### PASSAGE PROVIDED
──────────

In the present study, we compared the performance of the cumulative vs. location-specific ASPECTS with differential weighting of the affected regions for predicting EVT outcome in AIS.
Methods
Patients and Study Design
We reviewed consecutive patients with AIS undergoing EVT between January 2015 and July 2020 from a prospectively compiled database of a tertiary care university hospital to identify all patients with LVO affecting the MCA territory. Clinically and procedure-related parameters of patients are presented in Table 1.
Because of its retrospective character, additional written informed consent was waived by the local ethics committee.

──────────

### DATA SHOWN
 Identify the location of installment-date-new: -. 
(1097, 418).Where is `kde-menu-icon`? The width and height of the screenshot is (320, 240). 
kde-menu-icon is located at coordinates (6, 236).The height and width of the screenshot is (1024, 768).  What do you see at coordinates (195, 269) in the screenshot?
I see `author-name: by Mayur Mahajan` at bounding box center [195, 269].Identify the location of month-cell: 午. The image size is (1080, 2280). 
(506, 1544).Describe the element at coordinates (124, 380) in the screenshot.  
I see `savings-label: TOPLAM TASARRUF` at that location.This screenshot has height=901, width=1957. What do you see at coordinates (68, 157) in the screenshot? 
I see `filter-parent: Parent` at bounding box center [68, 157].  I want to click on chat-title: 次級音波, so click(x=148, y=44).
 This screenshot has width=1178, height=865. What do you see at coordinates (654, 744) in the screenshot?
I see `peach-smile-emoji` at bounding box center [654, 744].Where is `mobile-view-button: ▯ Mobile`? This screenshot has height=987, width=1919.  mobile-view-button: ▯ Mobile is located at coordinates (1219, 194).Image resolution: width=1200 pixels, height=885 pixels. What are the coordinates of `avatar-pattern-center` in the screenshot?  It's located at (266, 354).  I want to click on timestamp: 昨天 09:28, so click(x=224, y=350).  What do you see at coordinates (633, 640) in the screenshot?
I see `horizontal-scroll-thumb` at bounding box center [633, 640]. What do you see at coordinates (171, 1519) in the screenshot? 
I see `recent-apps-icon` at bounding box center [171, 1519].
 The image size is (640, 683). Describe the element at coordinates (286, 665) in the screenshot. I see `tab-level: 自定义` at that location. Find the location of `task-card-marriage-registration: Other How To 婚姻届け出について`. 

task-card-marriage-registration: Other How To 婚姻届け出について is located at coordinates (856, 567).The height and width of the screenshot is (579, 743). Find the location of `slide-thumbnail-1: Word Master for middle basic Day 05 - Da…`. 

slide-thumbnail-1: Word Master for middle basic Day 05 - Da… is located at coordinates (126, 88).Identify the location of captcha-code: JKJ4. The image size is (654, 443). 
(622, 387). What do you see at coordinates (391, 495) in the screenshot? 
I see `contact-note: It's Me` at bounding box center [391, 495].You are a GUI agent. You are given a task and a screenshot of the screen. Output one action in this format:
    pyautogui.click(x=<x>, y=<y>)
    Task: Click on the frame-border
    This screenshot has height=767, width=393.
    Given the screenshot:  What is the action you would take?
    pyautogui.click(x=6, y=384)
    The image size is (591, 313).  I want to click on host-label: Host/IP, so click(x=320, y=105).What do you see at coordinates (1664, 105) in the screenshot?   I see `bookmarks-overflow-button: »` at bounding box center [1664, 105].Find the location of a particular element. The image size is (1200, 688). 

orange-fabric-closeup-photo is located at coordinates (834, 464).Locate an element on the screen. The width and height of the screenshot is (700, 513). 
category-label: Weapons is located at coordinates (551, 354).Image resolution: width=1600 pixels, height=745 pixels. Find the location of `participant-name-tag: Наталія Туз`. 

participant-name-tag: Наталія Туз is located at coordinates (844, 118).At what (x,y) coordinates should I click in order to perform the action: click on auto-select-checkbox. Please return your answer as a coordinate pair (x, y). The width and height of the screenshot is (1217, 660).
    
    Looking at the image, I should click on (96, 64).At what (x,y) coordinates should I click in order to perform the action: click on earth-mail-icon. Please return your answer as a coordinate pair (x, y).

──────────

### TASKS AND EXERCISES
[A] Set down the study passage word for word, starting with "In the present" and going on through "outcome in AIS.".
[B] According to the study passage, between which dates did the reviewed patients undergo EVT?
Rely on the study passage alone, not the listing.

### WRITTEN RESPONSES
[A]
In the present study, we compared the performance of the cumulative vs. location-specific ASPECTS with differential weighting of the affected regions for predicting EVT outcome in AIS.

[B] Between January 2015 and July 2020.